Les activistes, les groupes de défense des droits des autochtones et les journalistes des Philippines sont visés parce qu'ils démasquent et critiquent l'exploitation minière et les autres violations de l'environnement qui sévissent depuis des années
En septembre 2012, un garçon de 11 ans, Jordan Manda, vêtu de son uniforme de scout, se rendait à l’école quand il a été abattu dans une embuscade par des hommes armés dans la région de Mindanao, au sud-ouest des Philippines, une région riche en ressources. Jordan était le fils de Timuay Locencio Manda, une leader communautaire opposé à une exploitation accrue d’une mine d’or et de cuivre de la région.
Manda protestait contre l’extension des opérations minières par TVIRD, la société philippine affiliée de la minière TVI Pacific (TVI), basée au Canada, à Canatuan, province de Zamboanga del Norte, dans l’île de Mindanao. Depuis l’assassinat de son cousin en 2002, il avait pris la tête de la communauté autochtone des Subanen, qui réclament la protection de leur domaine ancestral sacré autour du Mont Canatuan. Pendant des années, la famille a refusé d’accorder le consentement de la communauté à diverses compagnies d’exploitation minière et forestière sur leurs terres ancestrales.
Selon un témoignage rendu devant un comité parlementaire canadien, la police locale qualifie Manda d’activiste « illégal » contre l’industrie minière afin de le discréditer et de le faire taire. Neri Colmenares, député à la Chambre des Représentants des Philippines et avocat spécialiste des droits de la personne, s’est plaint auprès des Canadiens : « non seulement y a-t-il eu une autre attentat contre la vie d’un militant environnemental, a-t-il dit, non seulement cela constitue-t-il un autre exemple de répression dirigée contre un peuple autochtone, mais c’est un enfant innocent qui a été assassiné dans cet incident. »

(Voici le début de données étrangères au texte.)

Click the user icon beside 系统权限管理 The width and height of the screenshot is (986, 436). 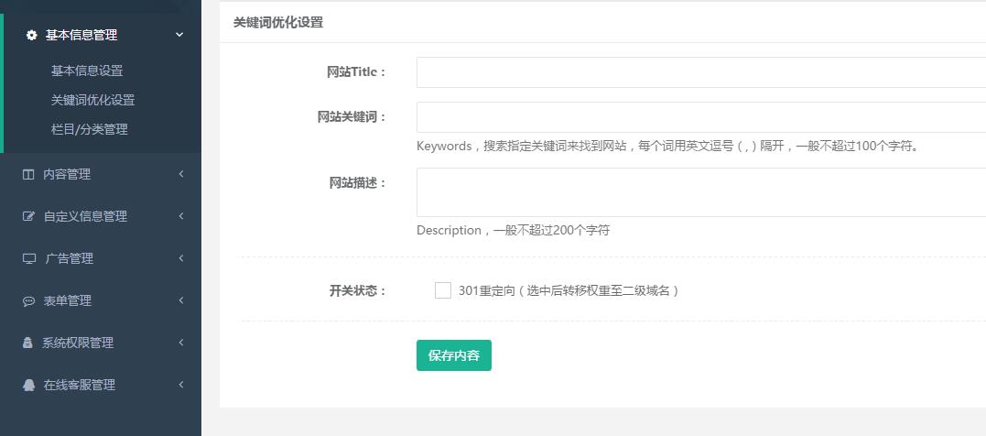click(x=28, y=343)
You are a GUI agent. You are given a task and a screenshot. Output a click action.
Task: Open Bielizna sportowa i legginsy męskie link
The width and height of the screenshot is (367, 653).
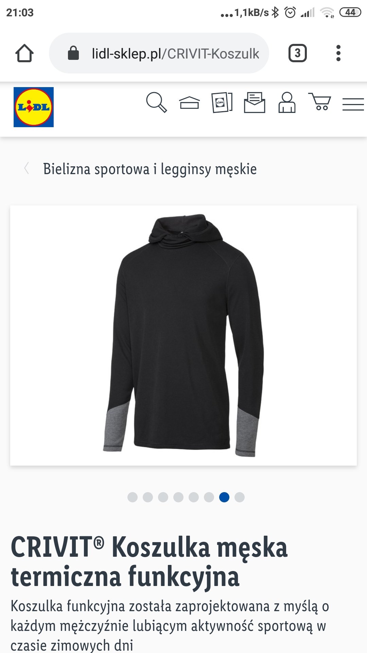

L’exploitation minière, en particulier de l’or et du cuivre à Mindanao, est la clé de la stratégie du gouvernement en matière de développement. En 2011, Jerry Treñas, membre du gouvernement philippin et président du Comité de la Chambre sur le bon gouvernement et la responsabilité publique, a déclaré que Mindanao pouvait receler des richesses minérales non exploitées dont la valeur se situerait entre 840 milliards et 1 trillion de dollars US. Il a affirmé que les gisements de Mindanao « pouvaient sortir le pays tout entier de son état de nation du tiers monde et le catapulter au rang de puissance économique majeure en Asie. »

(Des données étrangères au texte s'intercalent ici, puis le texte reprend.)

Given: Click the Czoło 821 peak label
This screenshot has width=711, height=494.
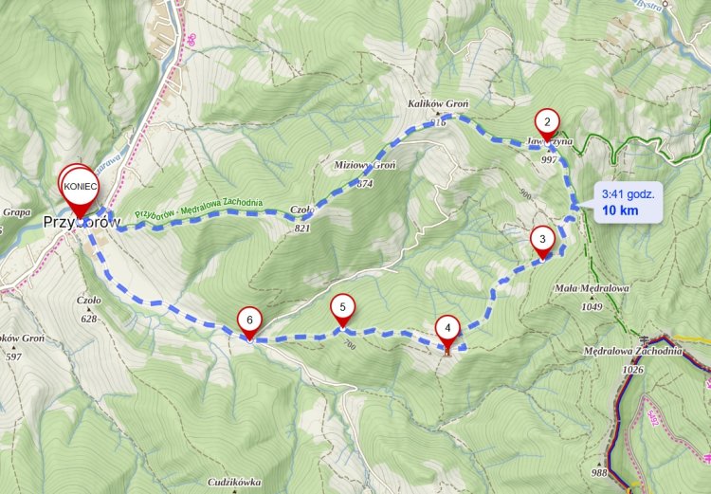Looking at the screenshot, I should [x=302, y=218].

L’armée et la police nient toute implication dans le meurtre de Jordan, et la société TVIRD l’a condamné. Cependant, les attaques contre les défenseurs de l’environnement et leurs familles – souvent aux mains des forces de sécurité – sont fréquentes aux Philippines. En octobre 2012, des soldats du 27e Bataillon d’infanterie ont tiré sur la maison du militant autochtone Dagil Capion dans la province de South Cotabato, dans le sud de Mindanao. Le gouvernement avait traité Capion d' »ennemi de l’État » en raison de ses actions contre les opérations minières d’une autre entreprise, Xstrata-SMI. Capion a échappé à la mort mais sa femme, qui était enceinte, et deux jeunes fils ont péri.
Les activistes, les groupes de défense des droits des autochtones et les journalistes des Philippines sont visés depuis des années parce qu’ils démasquent et critiquent les déprédations de l’environnement. Sous le précédent gouvernement de Gloria Macapagal Arroyo, 36 militants environnementaux ont été assassinés et deux autres ont disparu, selon ce qu’indique Kalikasan, un réseau philippin de groupes de défenseurs de l’environnement et de défenseurs des droits des gens.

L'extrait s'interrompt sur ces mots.